Steve Coker, CFP
Covid cases are up but the market doesn’t care
Updated: Jul 20, 2020
The S&P 500 hit a 4-week high on Friday, continuing to grind higher in the face of rising cases of Covid-19. We have previously said that the path of the virus was critical to the path of the stock market, and the data clearly showed the relationship. Back in February and March as new cases rose stocks fell, and as Covid cases began to plateau in April stocks began their recovery, demonstrating strong negative correlation. More recently however, Covid cases have begun to rise and the market has hardly reacted. Covid cases are up. Here is why the market does not care.
Better treatment options
In just the past few months, the medical community has made tremendous strides in treatment of Covid-19, resulting in much better outcomes and fewer deaths despite the rise in new cases. This week the market reacted positively to Gilead Sciences clinical trial of Remdesivir, an antiviral medication that has shown to significantly improve clinical recovery and the risk of death in Covid-19 patients. Other antivirals have also shown promise, including Kaltera, an HIV medication that in one study reduced Covid-19 recovery time from 12 to 7 days. Similarly, Dexamethasone, a simple, widely available steroid, has shown great promise, reducing deaths in one study by one third among patients on ventilators and by one fifth among those receiving oxygen therapy alone.
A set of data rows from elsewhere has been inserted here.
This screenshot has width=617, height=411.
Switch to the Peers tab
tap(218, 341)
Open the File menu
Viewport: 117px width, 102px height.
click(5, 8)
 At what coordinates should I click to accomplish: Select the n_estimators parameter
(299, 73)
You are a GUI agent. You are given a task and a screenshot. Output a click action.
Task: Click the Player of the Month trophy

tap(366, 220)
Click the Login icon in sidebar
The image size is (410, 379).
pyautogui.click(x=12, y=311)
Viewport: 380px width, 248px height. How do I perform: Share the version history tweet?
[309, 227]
Longer-term there are more than 100 vaccines being developed around the world to treat Covid-19. It is truly a global race to find a cure and several are showing promise. Moderna appears to be in the lead in the U.S and is currently in Phase 2 testing, expecting to enter Phase 3 in July. Early positive results indicated that those receiving the vaccine had antibody levels equal to or greater than patients who had recovered from Covid. Pfizer’s vaccine is also showing promise. The massive drug company is planning to manufacture 100 million doses by the end of the year and more than 1.2 billion doses by the end of 2021. Other companies in the race for a vaccine include Johnson & Johnson and AstraZeneca which are also on track to have vaccines available soon but likely not before year end.
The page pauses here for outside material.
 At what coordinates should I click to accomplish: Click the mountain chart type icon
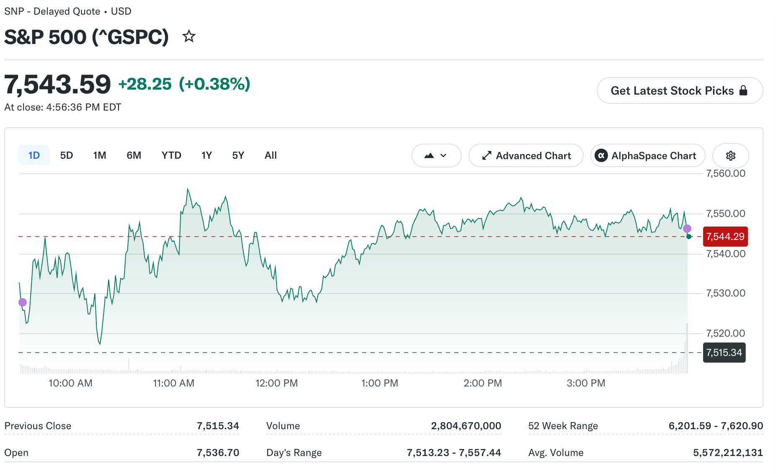tap(429, 156)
During February and March, companies slashed their revenue and earnings forecasts for 2020 and many withdrew any guidance for 2020, basically admitting that they could not forecast the future of their business due to the impact of the virus. Industry analysts followed suit, reducing their estimates for 2020 earnings. All indications predict that second quarter earnings, due to be released over the next couple of weeks, will be one for the record books – in a bad way.
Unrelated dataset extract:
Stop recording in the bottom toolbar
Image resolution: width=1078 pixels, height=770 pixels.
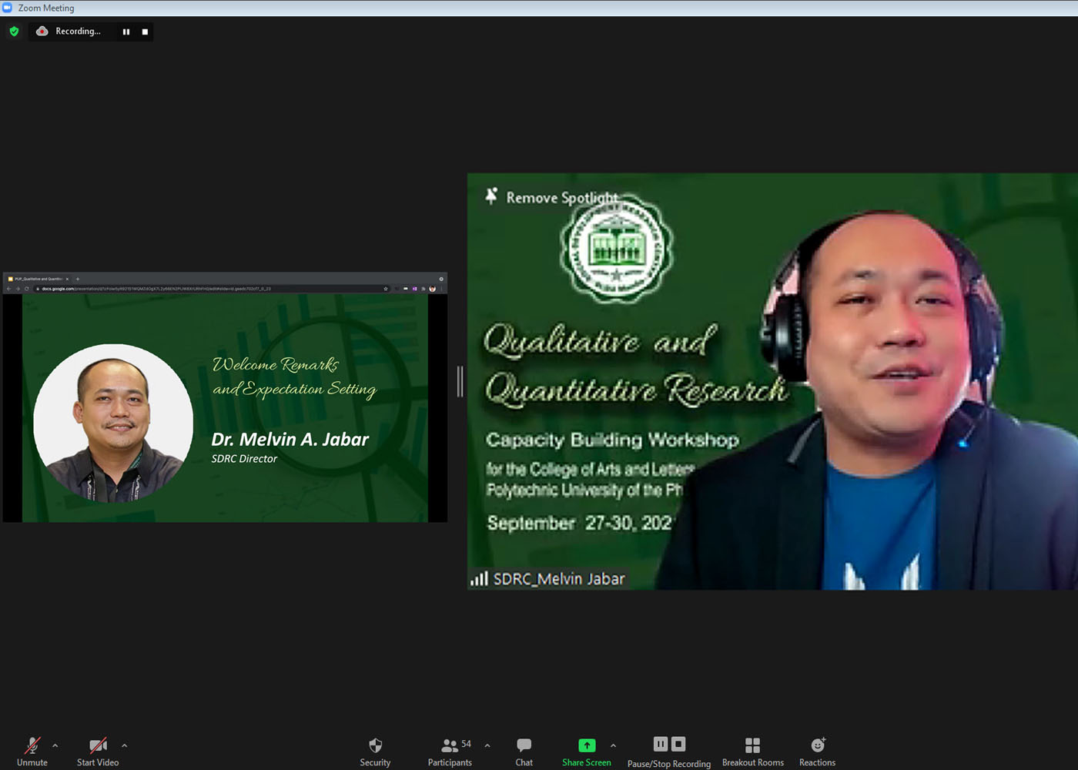(x=678, y=744)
However, amid the terrible news the sun is shining through the clouds as economic indicators continue to show improvement. For example, gasoline usage, an important indicator of economic activity, plunged 43% during the month of March, but has risen 60% from the bottom and is now only 14% below pre-virus levels. Similarly, the Citigroup economic surprise index, which measures whether key economic indicators are coming in above or below expectations, soared to a record on Tuesday July 7th. Analysts have stopped slashing earnings expectations and are beginning to increase them as the economy shows signs of life.
The path forward
Clearly the virus remains a risk to the economy and the market, but the future is certainly hopeful. Real scientific progress is being made in combating the disease, reducing the risk of additional shutdowns. As a result, the economic risks of the virus are diminishing even as the number of cases are increasing. Investors are normalizing earnings and looking past the current economic data to a brighter future.